A Wikipedia cita o crítico Jay Seaver, que disse o seguinte: “Nightfall não está preocupado com a pureza do gênero; ocasionalmente ele ameaça ficar tão leve quanto um filme escapista… A narrativa é um tanto pesada, complexa. O roteiro de Stirling Silliphant começa vacilante, com Vanning fazendo comentários desagradavelmente vagos sobre não ser capaz de se lembrar da origem de suas preocupações, e o aparecimento de Marie numa espécie de bar de classe baixa (epa! o bar não é, de jeito algum, de classe baixa!) onde ela o encontra parece sem sentido.”

O texto do sujeito vai embora nesse diapasão. Cansei e desisti de continuar a botá-lo aqui.

Minha opinião, resumida em considerações finais:

Um filme interessante, sem dúvida alguma, que merece ser visto. Um dos bons filmes de Jacques Tourneur dos que já vi. Dá até para esquecer os por quês não respondidos por causa da presença da jovem Anne Bancroft – e da extraordinária sequência de Marie-Anne Bancroft participando de um desfile de moda.

É a melhor coisa do filme, essa sequência. Um brilho.

Anotação em fevereiro de 2017

A Maleta Fatídica/Nightfall

De Jacques Tourneur, EUA, 1956

Com Aldo Ray (Jim Vanning), Anne Bancroft (Marie Gardner), Brian Keith (John), Rudy Bond (Red), James Gregory (Ben Fraser), Jocelyn Brando (Laura Fraser), Frank Albertson (Dr. Edward Gurston)

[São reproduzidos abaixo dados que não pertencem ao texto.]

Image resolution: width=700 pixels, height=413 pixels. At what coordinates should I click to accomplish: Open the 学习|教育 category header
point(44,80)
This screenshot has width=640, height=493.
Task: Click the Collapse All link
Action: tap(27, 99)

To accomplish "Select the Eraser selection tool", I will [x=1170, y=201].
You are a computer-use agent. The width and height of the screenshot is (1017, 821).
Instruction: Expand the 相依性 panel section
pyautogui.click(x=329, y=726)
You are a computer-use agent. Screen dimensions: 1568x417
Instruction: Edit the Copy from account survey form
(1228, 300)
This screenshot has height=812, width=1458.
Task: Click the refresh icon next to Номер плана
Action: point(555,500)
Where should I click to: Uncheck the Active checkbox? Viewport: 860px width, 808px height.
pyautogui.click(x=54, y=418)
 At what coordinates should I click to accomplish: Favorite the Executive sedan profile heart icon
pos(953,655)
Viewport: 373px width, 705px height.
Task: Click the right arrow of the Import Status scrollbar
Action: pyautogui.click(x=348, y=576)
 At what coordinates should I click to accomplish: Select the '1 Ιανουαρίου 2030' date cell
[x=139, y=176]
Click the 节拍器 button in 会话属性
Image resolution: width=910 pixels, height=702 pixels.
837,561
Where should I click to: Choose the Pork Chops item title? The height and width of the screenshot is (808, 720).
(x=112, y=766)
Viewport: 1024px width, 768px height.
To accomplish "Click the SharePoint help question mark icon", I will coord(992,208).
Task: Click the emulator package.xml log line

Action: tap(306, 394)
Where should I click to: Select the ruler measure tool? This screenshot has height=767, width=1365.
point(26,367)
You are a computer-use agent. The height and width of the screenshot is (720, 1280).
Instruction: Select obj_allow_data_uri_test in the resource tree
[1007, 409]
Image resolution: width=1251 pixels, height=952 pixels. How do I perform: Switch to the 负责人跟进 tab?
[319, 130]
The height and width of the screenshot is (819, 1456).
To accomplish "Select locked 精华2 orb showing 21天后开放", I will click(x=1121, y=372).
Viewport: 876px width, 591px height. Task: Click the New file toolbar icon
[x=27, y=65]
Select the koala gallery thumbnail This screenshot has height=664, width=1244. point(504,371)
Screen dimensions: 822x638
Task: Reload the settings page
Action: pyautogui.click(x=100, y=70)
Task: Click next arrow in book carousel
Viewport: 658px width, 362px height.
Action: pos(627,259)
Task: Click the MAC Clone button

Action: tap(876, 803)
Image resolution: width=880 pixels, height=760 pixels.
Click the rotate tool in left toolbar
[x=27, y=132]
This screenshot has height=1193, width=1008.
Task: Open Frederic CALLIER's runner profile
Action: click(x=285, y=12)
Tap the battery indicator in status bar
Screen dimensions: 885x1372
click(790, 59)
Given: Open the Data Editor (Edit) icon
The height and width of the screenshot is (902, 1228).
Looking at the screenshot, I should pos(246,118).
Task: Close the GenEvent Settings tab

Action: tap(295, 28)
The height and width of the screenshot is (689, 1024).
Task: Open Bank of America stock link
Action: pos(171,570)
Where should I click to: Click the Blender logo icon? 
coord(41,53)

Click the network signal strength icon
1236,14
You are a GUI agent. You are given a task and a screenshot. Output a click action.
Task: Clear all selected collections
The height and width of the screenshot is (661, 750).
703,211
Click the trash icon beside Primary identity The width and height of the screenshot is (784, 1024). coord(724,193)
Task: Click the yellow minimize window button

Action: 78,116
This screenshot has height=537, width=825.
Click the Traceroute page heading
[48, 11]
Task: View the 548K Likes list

Roteiro Stirling Silliphant

Baseado em novela de David Goodis

Fotografia Burnett Guffey

Música George Duning

Montagem William A. Lyon

Produção Ted Richmond, Copa Productions, Columbia. DVD Versátil.

P&B, 78 min

**1/2

2 Comentários para “A Maleta Fatídica / Nightfall”

  1. Nem sabia que tinham filmado isso. Li a novela de Goodis tem muitos anos. Se bem me lembro tem algo de inverossímil, embora a gente simpatize com o casal central.